Firms are realizing that a centralized data model has lots of hidden risks, and localized data is a must, said Steve Wallage, a managing director at consulting firm Broadgroup.
“It’s become quite a nightmare for some of these companies,” Mr. Wallage said about the uncertain regulatory environment. “They’ve decided that a data center and cloud presence is very important.”
“I think what has happened is the data privacy issues have accelerated that,” he said.
Tech firms are offering all sorts of services that seek to control the flow of a company’s data and minimize risk. Keeping that data in the cloud and in country can help satisfy data privacy laws and put consumers at ease about government surveillance, said the head of Syncplicity, a cloud and data management company.
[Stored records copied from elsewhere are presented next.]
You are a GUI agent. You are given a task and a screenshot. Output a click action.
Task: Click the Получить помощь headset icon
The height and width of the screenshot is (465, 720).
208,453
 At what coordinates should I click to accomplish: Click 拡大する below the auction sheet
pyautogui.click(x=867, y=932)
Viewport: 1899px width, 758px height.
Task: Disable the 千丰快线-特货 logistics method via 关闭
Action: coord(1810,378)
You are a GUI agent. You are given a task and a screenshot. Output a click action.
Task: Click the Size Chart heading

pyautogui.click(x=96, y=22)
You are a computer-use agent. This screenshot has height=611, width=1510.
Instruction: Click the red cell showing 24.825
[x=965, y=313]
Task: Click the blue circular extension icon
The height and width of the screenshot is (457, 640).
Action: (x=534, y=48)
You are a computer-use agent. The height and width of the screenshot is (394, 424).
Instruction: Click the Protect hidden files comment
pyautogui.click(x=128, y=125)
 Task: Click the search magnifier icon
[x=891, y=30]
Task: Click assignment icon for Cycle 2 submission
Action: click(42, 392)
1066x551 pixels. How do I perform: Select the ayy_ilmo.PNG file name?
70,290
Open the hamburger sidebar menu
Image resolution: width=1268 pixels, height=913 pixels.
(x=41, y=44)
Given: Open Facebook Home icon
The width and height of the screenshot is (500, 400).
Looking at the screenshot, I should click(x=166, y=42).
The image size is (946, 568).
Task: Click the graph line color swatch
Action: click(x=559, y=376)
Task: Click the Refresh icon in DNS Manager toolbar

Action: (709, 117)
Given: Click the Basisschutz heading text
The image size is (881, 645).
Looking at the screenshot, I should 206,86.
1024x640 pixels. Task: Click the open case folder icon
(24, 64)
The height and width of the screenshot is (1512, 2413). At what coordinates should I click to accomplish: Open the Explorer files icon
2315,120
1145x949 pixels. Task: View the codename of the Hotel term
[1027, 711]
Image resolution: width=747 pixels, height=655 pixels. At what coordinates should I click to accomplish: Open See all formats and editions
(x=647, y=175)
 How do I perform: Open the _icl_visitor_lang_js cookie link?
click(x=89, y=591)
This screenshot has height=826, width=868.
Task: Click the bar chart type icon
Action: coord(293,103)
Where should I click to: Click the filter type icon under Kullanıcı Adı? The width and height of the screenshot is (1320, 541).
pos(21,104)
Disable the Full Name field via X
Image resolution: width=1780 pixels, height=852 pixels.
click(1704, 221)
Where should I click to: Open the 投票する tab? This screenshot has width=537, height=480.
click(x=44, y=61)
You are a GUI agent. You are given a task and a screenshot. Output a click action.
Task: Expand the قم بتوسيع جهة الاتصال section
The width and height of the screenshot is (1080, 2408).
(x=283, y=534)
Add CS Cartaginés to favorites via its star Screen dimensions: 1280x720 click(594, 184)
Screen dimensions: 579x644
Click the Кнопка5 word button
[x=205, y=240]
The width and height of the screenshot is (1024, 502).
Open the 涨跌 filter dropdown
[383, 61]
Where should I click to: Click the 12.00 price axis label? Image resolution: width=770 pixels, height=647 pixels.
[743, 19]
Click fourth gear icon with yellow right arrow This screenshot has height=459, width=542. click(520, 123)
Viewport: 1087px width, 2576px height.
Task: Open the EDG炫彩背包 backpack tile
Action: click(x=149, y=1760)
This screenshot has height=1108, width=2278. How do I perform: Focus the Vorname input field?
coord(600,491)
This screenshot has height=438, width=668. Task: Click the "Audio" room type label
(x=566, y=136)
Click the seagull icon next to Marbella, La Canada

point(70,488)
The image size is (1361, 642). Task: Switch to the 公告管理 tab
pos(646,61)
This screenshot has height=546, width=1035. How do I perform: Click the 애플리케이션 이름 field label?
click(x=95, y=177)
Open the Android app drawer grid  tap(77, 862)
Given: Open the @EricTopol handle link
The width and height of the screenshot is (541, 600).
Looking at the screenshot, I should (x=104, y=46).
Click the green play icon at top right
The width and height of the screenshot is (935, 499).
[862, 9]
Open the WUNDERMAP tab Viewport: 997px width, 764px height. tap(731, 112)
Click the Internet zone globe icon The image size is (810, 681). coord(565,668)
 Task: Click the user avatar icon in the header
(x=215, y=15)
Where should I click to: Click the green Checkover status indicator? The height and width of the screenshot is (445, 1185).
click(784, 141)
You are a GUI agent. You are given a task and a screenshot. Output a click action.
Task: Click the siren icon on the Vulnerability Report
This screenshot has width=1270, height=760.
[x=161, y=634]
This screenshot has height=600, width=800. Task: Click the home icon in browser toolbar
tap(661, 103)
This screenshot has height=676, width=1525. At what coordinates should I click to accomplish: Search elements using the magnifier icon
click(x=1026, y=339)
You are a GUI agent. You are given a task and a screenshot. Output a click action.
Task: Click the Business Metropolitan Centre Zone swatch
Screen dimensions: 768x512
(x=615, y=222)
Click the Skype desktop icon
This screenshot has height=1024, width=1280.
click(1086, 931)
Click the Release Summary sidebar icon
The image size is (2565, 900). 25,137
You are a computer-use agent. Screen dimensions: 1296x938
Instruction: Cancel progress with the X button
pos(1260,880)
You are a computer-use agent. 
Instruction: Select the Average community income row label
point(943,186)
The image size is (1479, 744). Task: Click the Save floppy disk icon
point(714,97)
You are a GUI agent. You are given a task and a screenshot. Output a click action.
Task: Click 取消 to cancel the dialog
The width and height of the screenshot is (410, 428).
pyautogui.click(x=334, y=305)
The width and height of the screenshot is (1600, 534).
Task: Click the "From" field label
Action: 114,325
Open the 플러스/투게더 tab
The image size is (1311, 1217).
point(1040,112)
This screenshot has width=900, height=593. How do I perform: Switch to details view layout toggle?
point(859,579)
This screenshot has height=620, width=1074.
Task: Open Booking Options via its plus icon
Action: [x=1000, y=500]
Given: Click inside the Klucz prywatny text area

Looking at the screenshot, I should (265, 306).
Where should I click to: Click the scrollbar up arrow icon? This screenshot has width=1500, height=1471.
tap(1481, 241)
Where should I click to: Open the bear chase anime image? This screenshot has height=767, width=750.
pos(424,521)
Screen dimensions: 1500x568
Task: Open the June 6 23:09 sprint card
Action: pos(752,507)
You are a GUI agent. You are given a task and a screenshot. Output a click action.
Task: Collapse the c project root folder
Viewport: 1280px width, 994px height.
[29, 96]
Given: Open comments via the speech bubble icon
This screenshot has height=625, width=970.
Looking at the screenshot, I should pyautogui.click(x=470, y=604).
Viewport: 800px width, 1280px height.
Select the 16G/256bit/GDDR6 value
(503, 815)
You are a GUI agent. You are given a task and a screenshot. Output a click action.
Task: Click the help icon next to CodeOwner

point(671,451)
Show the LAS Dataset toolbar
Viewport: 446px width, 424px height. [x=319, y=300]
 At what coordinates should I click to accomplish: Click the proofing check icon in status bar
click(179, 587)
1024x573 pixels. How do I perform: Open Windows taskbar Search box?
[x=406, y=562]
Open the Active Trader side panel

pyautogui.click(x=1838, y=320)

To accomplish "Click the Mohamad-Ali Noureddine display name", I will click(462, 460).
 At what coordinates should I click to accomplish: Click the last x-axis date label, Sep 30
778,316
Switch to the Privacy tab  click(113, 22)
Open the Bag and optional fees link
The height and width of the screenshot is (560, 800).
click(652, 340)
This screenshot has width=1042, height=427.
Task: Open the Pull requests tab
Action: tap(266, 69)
“They need a solution that enables them to meet that privacy standard and to meet those security standards,” said Chief Executive Jon Huberman. “We never open up the data, all we know is file names and where they sit.”
“In the case that we get subpoenaed we have access to nothing,” he said.
“Behind the scenes the data is only processed and stored in the region that is designated by the business rules,” said Brian Levine a director of compliance at Syncplicity.
Syncplicity said it has seen three times as many bookings for its data services from the fourth quarter of last year, when Safe Harbor was invalidated, to the first quarter of this year.
Other cloud and data managers have reported similar upticks in business following the invalidation of the U.S.-EU data transfer mechanism and the heavy criticism of the replacement agreement that has yet to be approved in the EU.
For companies operating with large amounts of data in a number of European countries, data managers have created localization strategies to get company data in major hubs that have business-friendly data-protection authorities.
Data placed in Frankfurt, London or Amsterdam can give companies the distribution they need in Europe, data companies say.
Companies “already needed to put data in Europe to serve their European users,” said Doug Loewe from Interxion, a data service center provider that has reported a jump in recent European business. “You can’t have your data stored in the middle of nowhere.”
Regulatory compliance from third parties is bundled into the data deployment, Mr. Loewe said. “This third party regulatory insight is then rolled into the mix as to which country or countries is ideal to deploy with Interxion.”
Localization offers some degree of risk management, but without an overarching U.S. EU data-transfer agreement or other new regulations it’s likely to not be the panacea many companies are after, an expert points out.
The localization services tout the ability to store data in Europe and access it in the U.S. without transferring the data to a U.S. server. But in the current regulatory landscape, that is still likely to be considered a cross-border transfer and trigger EU data regulations as if the data were in America, said Mary Hildebrand from law firm Lowenstein Sandler.
“The definition of processing under the [current privacy] directive and under the [General Data Protection Regulation] is very broad and I think it’s broad enough to encompass accessing the data from the United States or another jurisdiction,” Ms. Hildebrand said about the EU’s privacy law that will go into effect in 2018.
On the flip side, just because data is stored in Europe and only viewed in the U.S. without a transfer to an American server, doesn’t mean it’s protected from the reach of U.S. enforcers, she said.
Guidance from authorities could be issued to exempt such transfers, but Ms. Hildebrand added that the U.S. treatment of technology export law is a precedent for such an approach to dealing with data that never leaves a server but is accessed by a party in another nation.
“An access from the United States could be sufficient to give them jurisdiction,” she said.